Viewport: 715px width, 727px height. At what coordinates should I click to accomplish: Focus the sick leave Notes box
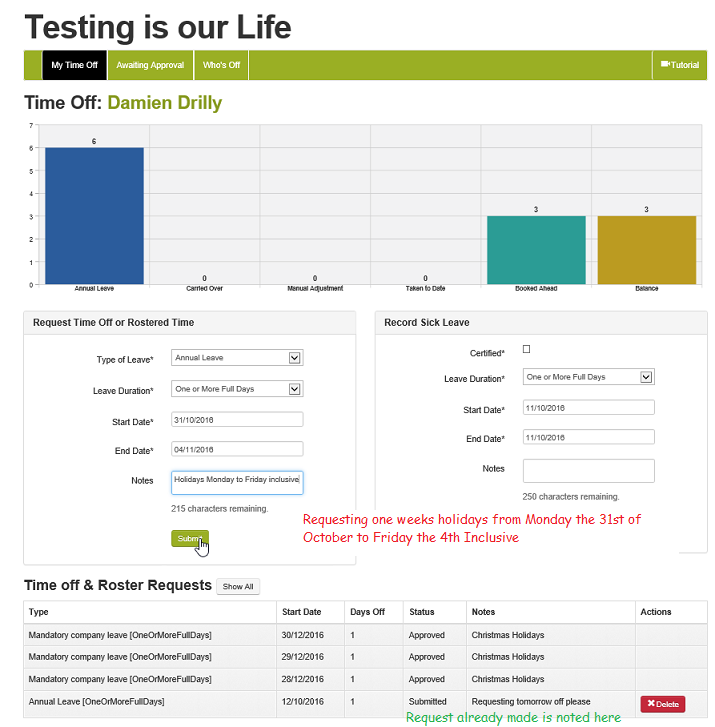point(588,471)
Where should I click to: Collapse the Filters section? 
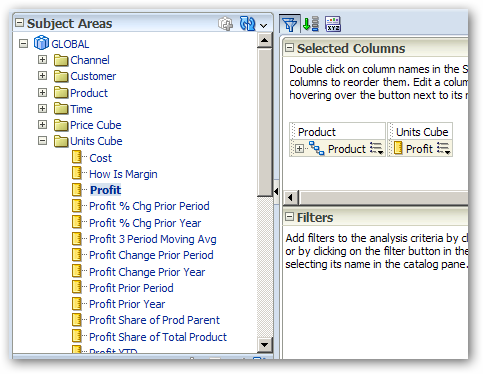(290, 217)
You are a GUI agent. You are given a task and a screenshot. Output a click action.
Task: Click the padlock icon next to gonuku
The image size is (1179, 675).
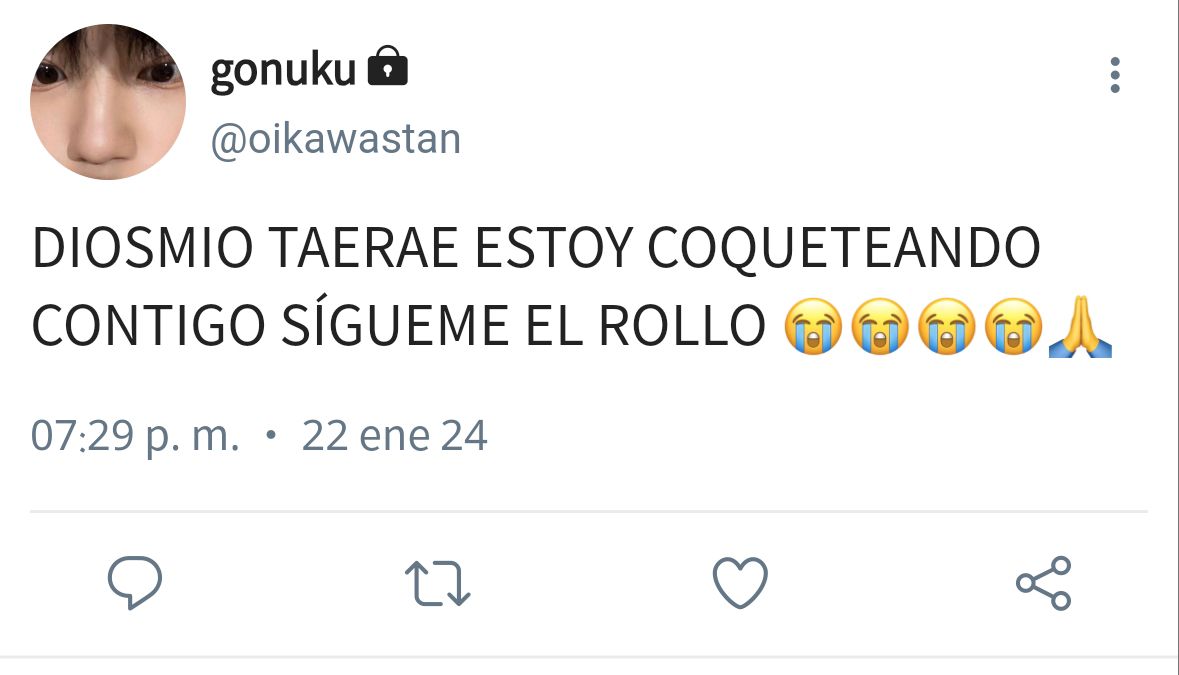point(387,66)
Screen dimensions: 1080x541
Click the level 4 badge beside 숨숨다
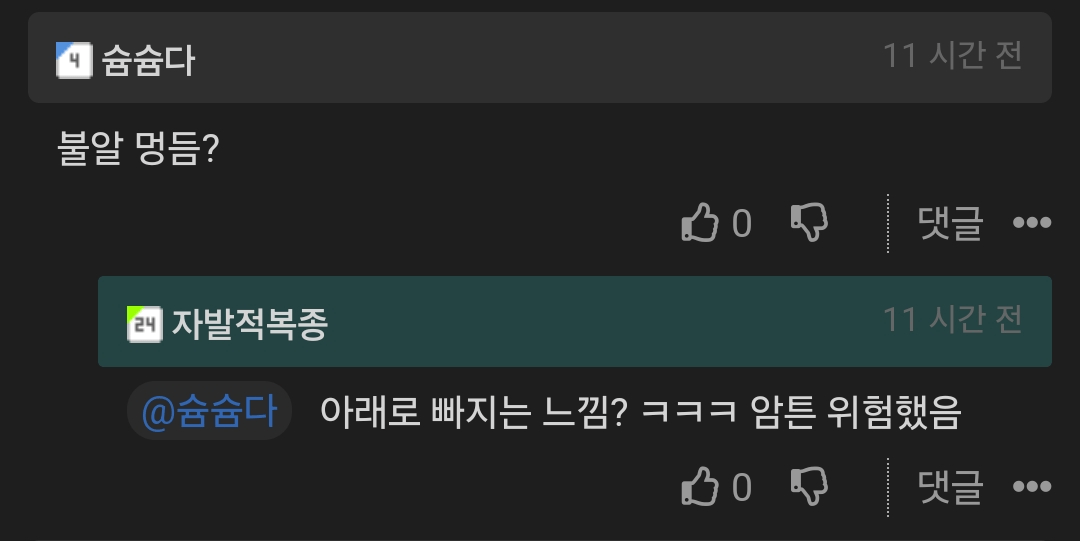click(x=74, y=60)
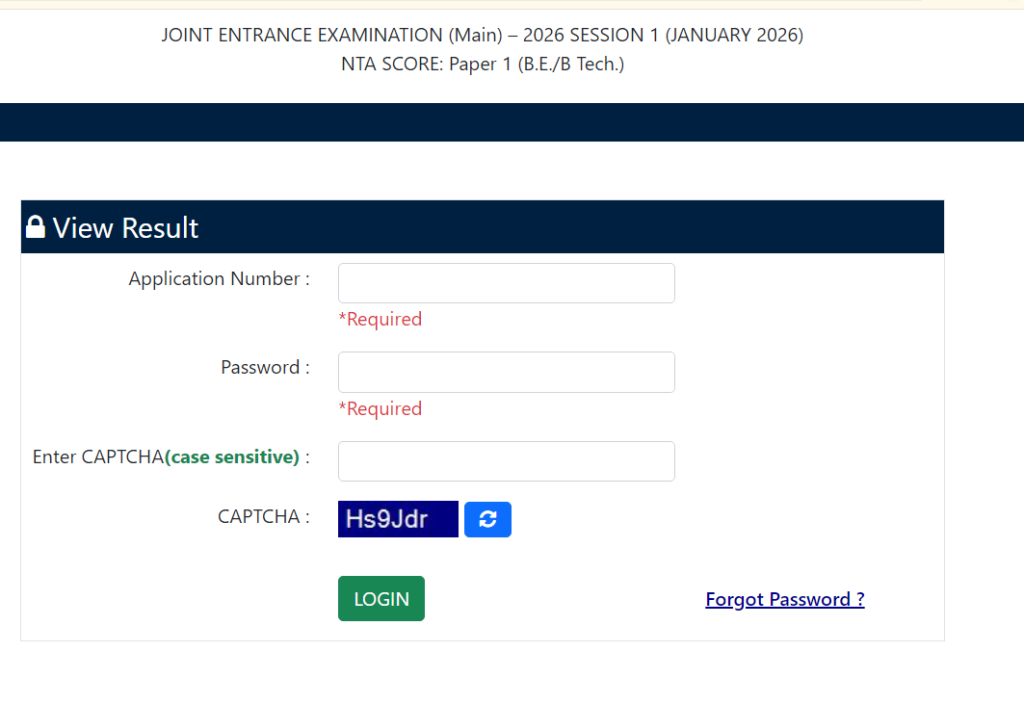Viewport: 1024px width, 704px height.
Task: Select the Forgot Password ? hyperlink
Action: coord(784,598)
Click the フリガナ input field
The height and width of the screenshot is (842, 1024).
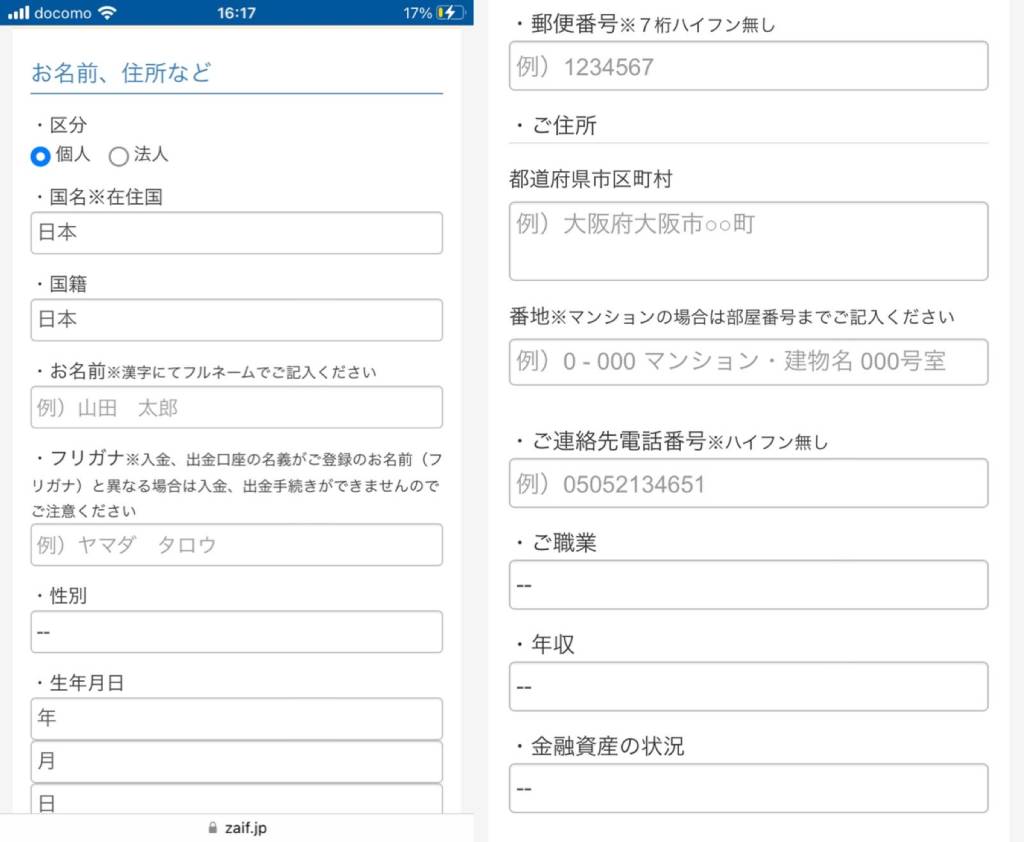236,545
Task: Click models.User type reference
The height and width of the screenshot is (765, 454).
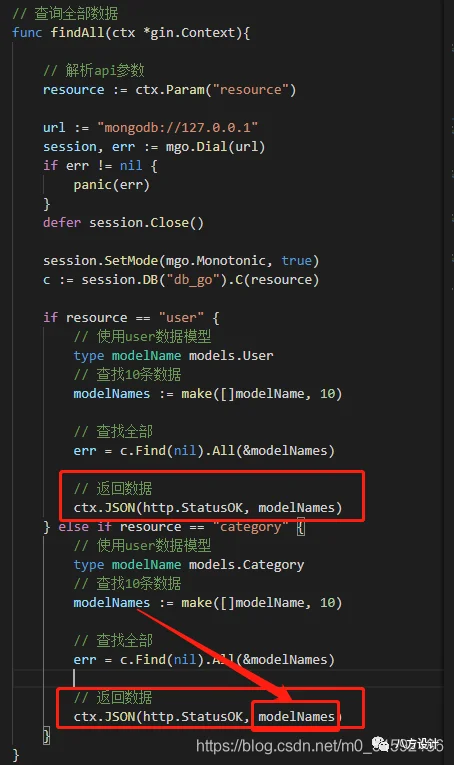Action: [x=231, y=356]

About this task> Starting at the line that contains "The image size is (1179, 675).", write out every line through the end of the entries, both ends included, without any pictures.

Task solution>
The image size is (1179, 675).
point(387,66)
Screen dimensions: 1080x541
Click the level 4 badge beside 숨숨다
click(x=74, y=60)
Viewport: 1024px width, 704px height.
Task: Select the Forgot Password ? hyperlink
Action: coord(784,598)
Click the フリガナ input field
The height and width of the screenshot is (842, 1024).
236,545
Task: Click models.User type reference
The height and width of the screenshot is (765, 454).
Action: [x=231, y=356]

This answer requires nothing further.